Juan Álvaro Montoya


Servir a través de una posición de autoridad es un honor. Para el funcionario dedicado, aquel que no ve en el presupuesto oficial su caja menor, el que descubre en su trabajo su verdadera vocación de entrega a las comunidades; ubicarse en una esfera de mando es un privilegio que busca retribuir con esmero.
Pese al deseo de los malquerientes de turno – que nunca faltan –, creo firmemente que en Colombia prevalece una tipología de servidores públicos comprometidos, honestos, diáfanos en el manejo de las arcas públicas y que asumen con esmero sus labores, que no son la excepción sino la regla. Sin duda alguna se puede afirmar que en su mayoría se levantan cada mañana buscando entregar toda su vitalidad para lograr resultados que impacten positivamente la sociedad, que transformen la vida de los habitantes de nuestros territorios y que permitan dejar un legado positivo para las próximas generaciones. Ellos se alejan radicalmente del personaje oscuro, que camina por las sombras, que maquina para llenar sus bolsillos o que urde planes para socavar ilícitamente el patrimonio del Estado, erigiéndose como un arquetipo funesto que se ha construido en torno a los escándalos que han dejado lacerada el alma colectiva de nuestra nación. Por fortuna estos malandros son la excepción y, como un cáncer, debemos extirparlos del armazón gubernamental sin contemplaciones.
Sin embargo, pese a su honorabilidad muchos servidores terminan involucrados en lamentables procesos sancionatorios de incidencia fiscal por fallas en los procedimientos que requieren implementar al interior de las entidades de gobierno.

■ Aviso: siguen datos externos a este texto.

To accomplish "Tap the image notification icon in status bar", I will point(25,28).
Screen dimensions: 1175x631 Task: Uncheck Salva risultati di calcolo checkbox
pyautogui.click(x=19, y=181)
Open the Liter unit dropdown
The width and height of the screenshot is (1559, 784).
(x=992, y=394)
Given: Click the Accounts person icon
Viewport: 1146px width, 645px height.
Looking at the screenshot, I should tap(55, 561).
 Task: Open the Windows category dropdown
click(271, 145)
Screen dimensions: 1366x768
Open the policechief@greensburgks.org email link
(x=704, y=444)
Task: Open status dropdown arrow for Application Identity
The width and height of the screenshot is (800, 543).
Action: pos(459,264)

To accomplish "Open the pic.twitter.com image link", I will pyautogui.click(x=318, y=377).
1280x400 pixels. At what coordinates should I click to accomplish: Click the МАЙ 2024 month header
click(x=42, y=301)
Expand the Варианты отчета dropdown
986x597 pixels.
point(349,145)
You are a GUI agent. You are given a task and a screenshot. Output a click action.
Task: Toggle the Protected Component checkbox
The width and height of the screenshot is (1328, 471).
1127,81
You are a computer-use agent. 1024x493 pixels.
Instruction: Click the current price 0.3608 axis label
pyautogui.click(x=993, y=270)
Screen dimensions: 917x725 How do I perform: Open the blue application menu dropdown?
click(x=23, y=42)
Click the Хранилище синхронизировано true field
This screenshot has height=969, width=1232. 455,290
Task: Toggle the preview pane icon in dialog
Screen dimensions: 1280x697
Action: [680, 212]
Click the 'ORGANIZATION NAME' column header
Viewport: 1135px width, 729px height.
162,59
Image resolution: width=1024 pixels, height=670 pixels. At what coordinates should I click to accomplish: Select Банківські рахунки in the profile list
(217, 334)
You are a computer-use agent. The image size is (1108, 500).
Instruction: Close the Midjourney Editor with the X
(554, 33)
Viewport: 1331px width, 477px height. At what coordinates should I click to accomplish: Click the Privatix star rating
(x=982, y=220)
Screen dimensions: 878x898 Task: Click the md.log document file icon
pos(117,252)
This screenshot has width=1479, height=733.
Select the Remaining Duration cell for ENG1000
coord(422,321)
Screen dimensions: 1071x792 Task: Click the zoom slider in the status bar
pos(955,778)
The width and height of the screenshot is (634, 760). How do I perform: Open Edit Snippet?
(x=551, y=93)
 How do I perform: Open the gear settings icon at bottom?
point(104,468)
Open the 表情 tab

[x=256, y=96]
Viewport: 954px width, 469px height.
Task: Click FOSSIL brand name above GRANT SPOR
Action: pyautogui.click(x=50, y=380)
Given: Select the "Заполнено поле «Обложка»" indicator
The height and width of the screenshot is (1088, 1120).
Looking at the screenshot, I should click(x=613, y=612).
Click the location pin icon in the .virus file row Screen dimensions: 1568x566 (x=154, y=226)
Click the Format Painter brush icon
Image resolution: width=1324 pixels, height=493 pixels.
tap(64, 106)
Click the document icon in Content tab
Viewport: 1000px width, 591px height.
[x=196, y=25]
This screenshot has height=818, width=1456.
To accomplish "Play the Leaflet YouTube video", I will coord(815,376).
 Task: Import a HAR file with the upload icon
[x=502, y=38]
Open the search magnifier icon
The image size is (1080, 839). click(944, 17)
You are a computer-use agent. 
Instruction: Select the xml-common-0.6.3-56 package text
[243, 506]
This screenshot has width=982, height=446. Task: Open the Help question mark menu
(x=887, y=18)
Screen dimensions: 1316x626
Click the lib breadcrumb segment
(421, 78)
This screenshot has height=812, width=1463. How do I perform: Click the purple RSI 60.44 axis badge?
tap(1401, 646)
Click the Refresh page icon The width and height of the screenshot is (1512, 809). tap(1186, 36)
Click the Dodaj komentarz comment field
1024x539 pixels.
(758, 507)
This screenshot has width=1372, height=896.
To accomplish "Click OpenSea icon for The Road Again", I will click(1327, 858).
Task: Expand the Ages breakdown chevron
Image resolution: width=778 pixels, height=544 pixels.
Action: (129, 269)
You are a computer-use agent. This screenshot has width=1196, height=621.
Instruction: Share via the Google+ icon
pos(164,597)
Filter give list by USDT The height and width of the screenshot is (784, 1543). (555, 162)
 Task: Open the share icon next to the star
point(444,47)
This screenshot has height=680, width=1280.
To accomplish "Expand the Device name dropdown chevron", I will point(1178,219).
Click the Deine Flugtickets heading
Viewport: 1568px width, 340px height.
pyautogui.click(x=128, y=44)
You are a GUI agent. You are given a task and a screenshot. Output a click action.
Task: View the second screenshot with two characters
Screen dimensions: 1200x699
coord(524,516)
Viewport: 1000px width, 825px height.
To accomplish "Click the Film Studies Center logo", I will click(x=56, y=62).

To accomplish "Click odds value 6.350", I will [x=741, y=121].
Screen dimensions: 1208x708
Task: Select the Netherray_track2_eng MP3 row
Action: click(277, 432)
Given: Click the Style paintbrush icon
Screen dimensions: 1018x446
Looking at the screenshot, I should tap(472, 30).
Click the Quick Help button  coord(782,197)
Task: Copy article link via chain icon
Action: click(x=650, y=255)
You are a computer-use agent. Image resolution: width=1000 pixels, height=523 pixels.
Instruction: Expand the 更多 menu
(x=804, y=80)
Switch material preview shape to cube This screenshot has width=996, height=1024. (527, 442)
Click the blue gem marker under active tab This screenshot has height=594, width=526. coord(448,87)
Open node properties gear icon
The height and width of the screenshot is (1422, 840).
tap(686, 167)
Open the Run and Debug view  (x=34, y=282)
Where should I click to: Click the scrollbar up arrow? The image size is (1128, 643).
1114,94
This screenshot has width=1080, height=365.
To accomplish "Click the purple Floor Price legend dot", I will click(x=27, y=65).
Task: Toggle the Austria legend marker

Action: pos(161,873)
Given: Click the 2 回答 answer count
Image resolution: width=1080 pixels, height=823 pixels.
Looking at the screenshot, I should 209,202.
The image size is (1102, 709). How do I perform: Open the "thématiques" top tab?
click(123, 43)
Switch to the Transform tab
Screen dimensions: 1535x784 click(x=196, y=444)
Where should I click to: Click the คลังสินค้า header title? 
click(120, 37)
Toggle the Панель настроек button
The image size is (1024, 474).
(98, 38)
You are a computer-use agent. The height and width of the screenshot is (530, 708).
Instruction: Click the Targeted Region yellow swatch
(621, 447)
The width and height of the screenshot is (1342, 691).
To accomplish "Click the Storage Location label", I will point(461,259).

Conceptos como planes de acción (PA), planes anuales de adquisiciones (PAA), certificados de disponibilidad presupuestal (CDP), certificado de registro presupuestal (RP), líneas de acción, mecanismos de control eficiente, modificaciones a las matrices de seguimiento, reportes en sistemas de control, registros de novedades contractuales en el SECOP, estudios sectoriales, estudios previos, actualización de indicadores de gestión, encuestas de satisfacción al usuario y un sinnúmero de aspectos procedimentales existentes en cada organismo, resultan tan extraños para aquellos empleados que ostentan un conocimiento técnico y especializado en el área que desempeñan que terminan arriesgando su propio pellejo en aras del ejercicio de una función legal o reglamentaria.
Según la información publicada en la página web de la Contraloría General de la República, hasta agosto de 2021 se registraban 831 Planes Nacionales de Vigilancia y Control Fiscal (PNVCF) de los cuales solo 49 se originaban en denuncias ciudadanas. Es decir, dentro de esta categoría existen 782 PNVCF que pueden repercutir negativamente en los empleados oficiales y cuyo origen no se refiere a hechos punibles cometidos sino a errores procedimentales que pueden conllevar un detrimento patrimonial al Estado y desde luego un daño personal al responsable de la entidad.
Esta situación no es más que una falla ostensible en la forma como se administran los recursos en nuestro país. La erogación de ingentes sumas es realizada bajo la orden de un funcionario que, en muchas ocasiones, carece del conocimiento, experticia, tiempo o habilidad para ahondar en aspectos relevantes de la gerencia pública. Y no es para menos. Es ideal que los cargos directivos sean ocupados por personas de las más elevadas cualidades éticas, académicas y técnicas lo cual no implica, de suyo, convertirse en un magíster en gestión pública eficiente, que conozca íntimamente el andamiaje del complejo sistema presupuestal de los fondos oficiales. En la actualidad el director de una institución pública necesita ser un experto en el sector al cual pertenece su despacho (salud, educación, transporte, energía, gobierno, etc.), asumir complejos procesos de diálogos sociales, trazar el lineamiento estratégico que conlleve la consumación de los compromisos de la entidad, velar por el cumplimiento de los deberes misionales de la corporación, atender siempre los requerimientos de los órganos de control, cuidar por la efectividad de su gestión y, además, convertirse en un gerente eficaz que se mueva como pez en el agua en una estructura que busca la profesionalización de los administradores públicos. Son muy pocos los que cuentan con todas estas cualidades de forma holística.
Es hora de replantear este anacrónico modelo de gestión y considerar como sociedad la conveniencia de dividir la dirección de los despachos oficiales para delegar la administración del gasto en profesionales en el manejo de la cosa pública, a través de una gerencia eficiente que no dependa del vaivén de los resultados electorales. ¡Una quimera para soñar despierto!